私《わたくし》どもの分際でこう申しちゃあ失礼でございますけれども、何だかあなたはお厄日ででもいらっしゃいますように存じますわ。
お顔色もまだお悪うございますし、御気分がどうかでございますが、雪におあたりなすったのかも知れません。何だか、御大病の前ででもあるように、どこか御様子がお寂しくッて、それにしょんぼりしておいでなさいますよ。
御自分じゃちゃんとしてお在《いで》遊ばすのでございましょうけれども、どうやらお心が確《たしか》じゃないようにお見受申します。
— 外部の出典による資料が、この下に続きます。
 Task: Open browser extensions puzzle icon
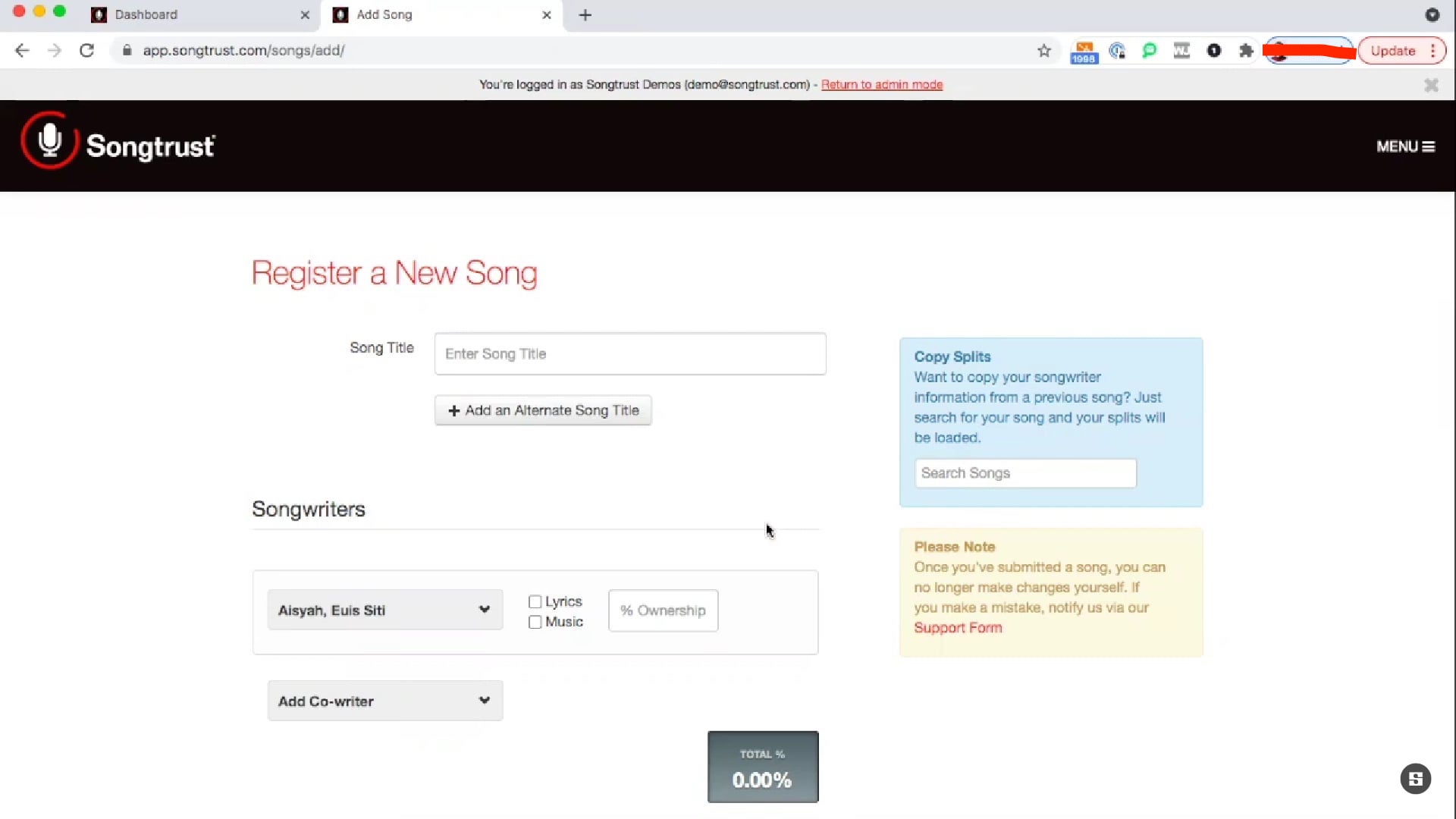[x=1246, y=51]
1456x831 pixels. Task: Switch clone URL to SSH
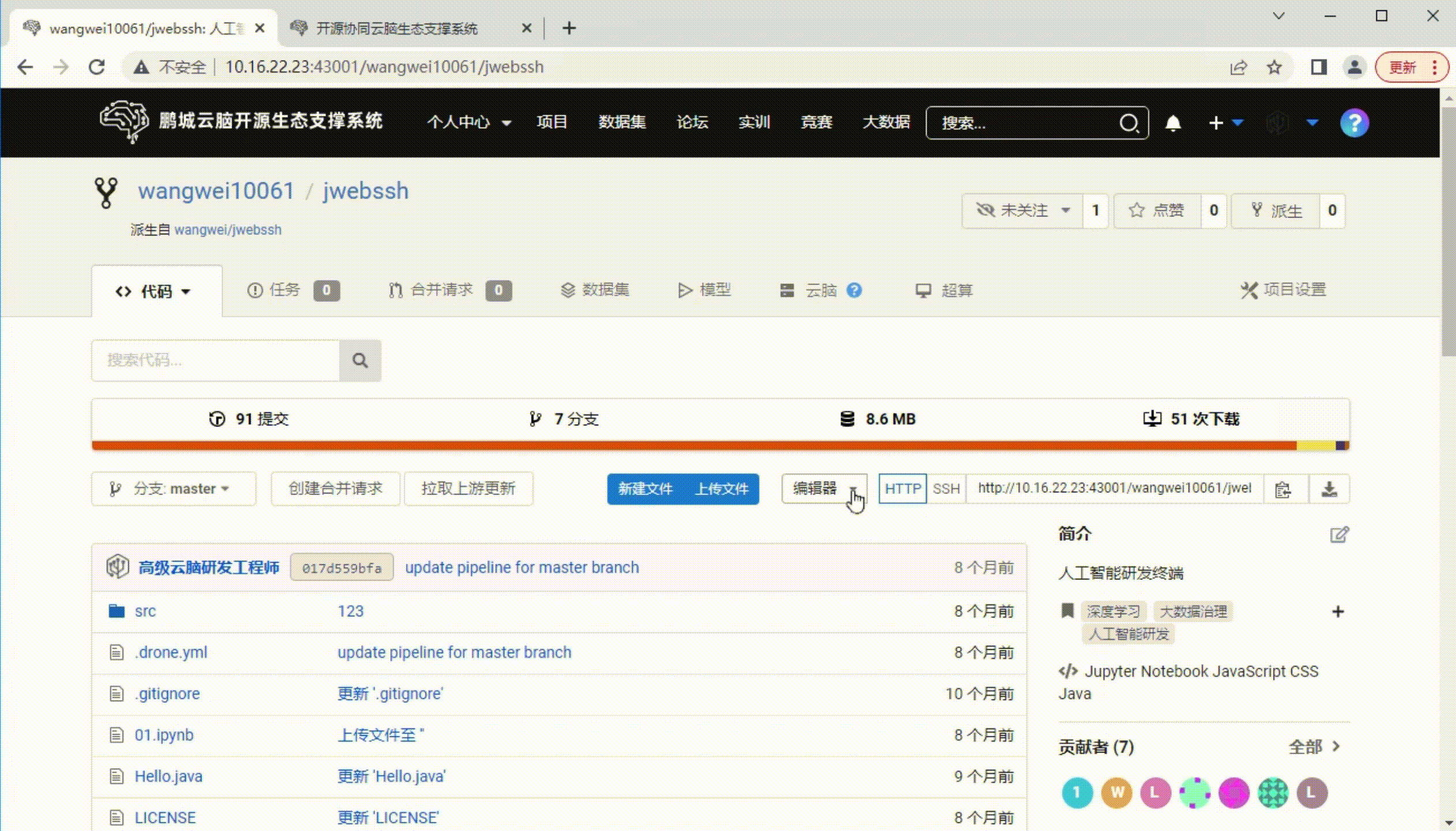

お聞き申しますと悪いことばかり、お宅から召したお腕車は破《こわ》れたでしょう、松坂屋の前からのは、間違えて飛んだ処へお連れ申しますし、お時計はなくなります。またお気にお懸け遊ばすには及びませんが、お託《ことづか》り下さいましたものも失《う》せますね。それも二度、これも二度、重ね重ね御災難、二度のことは三度とか申します。これから四ツ谷|下《くん》だりまで、そりゃ十年お傭《やとい》つけのような確《たしか》な若いものを二人でも三人でもお跟《つ》け申さないでもございませんが、雪や雨の難渋なら、皆《みんな》が御迷惑を少しずつ分けて頂いて、貴下《あなた》のお身体《からだ》に恙《つつが》のないようにされますけれども、どうも御様子が変でございます。お怪我でもあってはなりません。内へお通いつけのお客様で、お若さんとどんなに御懇意な方でも、ついぞこちらへはいらっしった験《ためし》のございませんのに、しかもあなた、こういう晩、更けてからおいで遊ばしたのも御介抱を申せという、成田様のおいいつけででもございましょう。
悪いことは申しませんから、お泊んなさいまし、ね、そうなさいまし。
そしてお若さんもお炬燵《こた》へ、まあ、いらっしゃいまし、何ぞお暖《あったか》なもので縁起直しに貴下一口差上げましょうから、
あれさ、何は差置きましてもこの雪じゃありませんかねえ。」
「実はどういうんだか、今夜の雪は一片《ひとつ》でも身体《からだ》へ当るたびに、毒虫に螫《ささ》れるような気がするんです。」
と好個の男児何の事ぞ、あやかしの糸に纏《まと》われて、備わった身の品を失うまで、かかる寒さに弱ったのであった。